Another perspective might call this “accountability,” in that pastors are being held accountable with more purpose than before. There was a process by which ordained elders could be removed from service before this decision was made. Now however, the accountability piece is closer to the surface.

Look, it’s all going to be fine. It will require pastors to effectively describe the fruitfulness within their particular context, and continue to maintain a healthy relationship with their DS. That’s all. No need to panic, everybody. It’s all good. Just be ready at a moment’s notice to lay down the dozen or more most fruitful moments that have happened in the last month, and share them with as many people as you possibly can.

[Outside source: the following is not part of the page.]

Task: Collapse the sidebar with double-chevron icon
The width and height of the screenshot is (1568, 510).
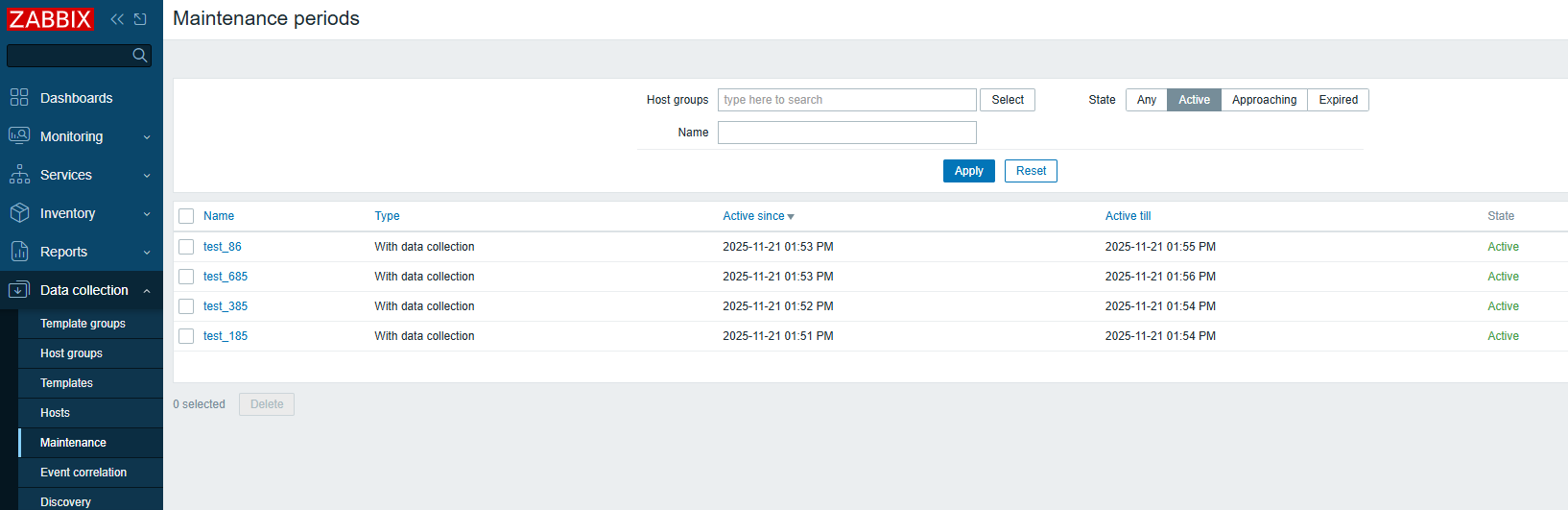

No, the conference isn’t going to guarantee your appointment anymore—you are going to have to guarantee your own.

What I haven’t heard so much about is the flipside of accountability. I have heard an awful lot about how conferences will deal with ineffective pastors; I haven’t heard a bunch about how conferences are going to be supporting the effective ones. What new things will the conferences be doing now to support, encourage, inspire, refresh, renew, and affirm pastors who ARE effective?

Accountability has a flipside, and that’s where I’d like us to focus.

  • If an ineffective pastor is going to be encouraged to another vocation, how is an effective pastor going to be encouraged?
  • Should our Annual Conferences expend all their time and energy concentrating on what isn’t working well and just leave “well enough” alone?
  • Should the primary task of Conference staff be to guide ineffective pastors out of ministry and just assume that the effective pastors are doing fine?

I don’t fear the end of the guaranteed appointment. I’m going to preach the gospel, serve God faithfully, and work to change the world for God’s sake. I will have eyes that are open to notice fruitfulness in all of its diverse varieties. And I’ll be able to describe them to anyone who asks. I’m just wondering now, what will accountability look like from the flipside?

Not that I need an “Effective Pastor” plaque to hang on my wall or anything. I am an itinerant preacher in the United Methodist Church because I believe that’s what God wants me to be, not so that someone will pat me on the back and say “Good job, dude.” That’s not my point.

My point is simply that accountability is more than just addressing what isn’t working well. Accountability also means supporting what is.